Farmer John wishes to build a corral for his cows. Being finicky beasts, they demand that the corral be square and that the corral contain at least C (1 <= C <= 500) clover fields for afternoon treats. The corral’s edges must be parallel to the X,Y axes.

FJ’s land contains a total of N (C <= N <= 500) clover fields, each a block of size 1 x 1 and located at with its lower left corner at integer X and Y coordinates each in the range 1..10,000. Sometimes more than one clover field grows at the same location; such a field would have its location appear twice (or more) in the input.
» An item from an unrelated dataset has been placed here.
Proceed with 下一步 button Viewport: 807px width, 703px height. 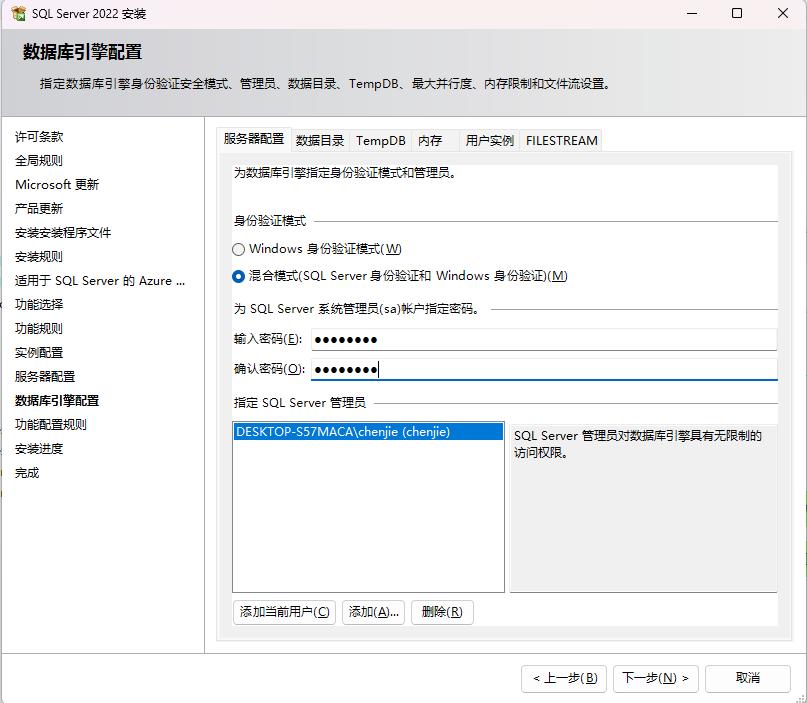(655, 678)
A corral surrounds a clover field if the field is entirely located inside the corral’s borders.

Help FJ by telling him the side length of the smallest square containing C clover fields.

## Input

Line 1: Two space-separated integers: C and N

Lines 2..N+1: Each line contains two space-separated integers that are the X,Y coordinates of a clover field.

## Output

Line 1: A single line with a single integer that is length of one edge of the minimum size square that contains at least C clover fields.

## Sample Input

3 4
1 2
2 1
4 1
5 2


## Sample Output

4


## Hint

Explanation of the sample:

 * *
 * *

+——Below is one 4x4 solution (C’s show most of the corral’s area); many others exist.

 CCCC
 CCCC
 CCC
 CC

+——

## Codes

#include <cstdio>
#include <iostream>
#include <algorithm>
#define maxn 10001
#define fr(na,st,ed) for(int na=st;na<=ed;na++)
using namespace std;
int x[maxn],y[maxn];
int id1[maxn],id2[maxn];
int n,c; int l=1,r,mid;
inline bool cmp1(int q,int w){
return x[q]<x[w];
}
inline bool cmp2(int q,int w){
return y[q]<y[w];
}

inline bool check(int size){
int st,ed,k,sum;
fr(i,1,n){
k=1; sum=0;
st=x[id1[i]]; ed=st+size-1;
fr(j,1,n){
while(y[id2[k]]-y[id2[j]]+1<=size && k<=n){
if(st<=x[id2[k]] && x[id2[k]]<=ed) sum++;
k++;
}
if(sum>=c) return true;
if(st<=x[id2[j]] && x[id2[j]]<=ed) sum--;
}
}
return false;
}
int main(){
#ifndef ONLINE_JUDGE
freopen("t3.in","r",stdin);
freopen("t3.out","w",stdout);
#endif
cin>>c>>n;
fr(i,1,n){
cin>>x[i]>>y[i];
r=max(r,max(x[i],y[i]));
id1[i]=id2[i]=i;
}
sort(id1+1,id1+n+1,cmp1);
sort(id2+1,id2+n+1,cmp2);
while(l<=r){
mid=(l+r)>>1;
if(check(mid)) r=mid-1;
else l=mid+1;
}
cout<<l;
return 0;
}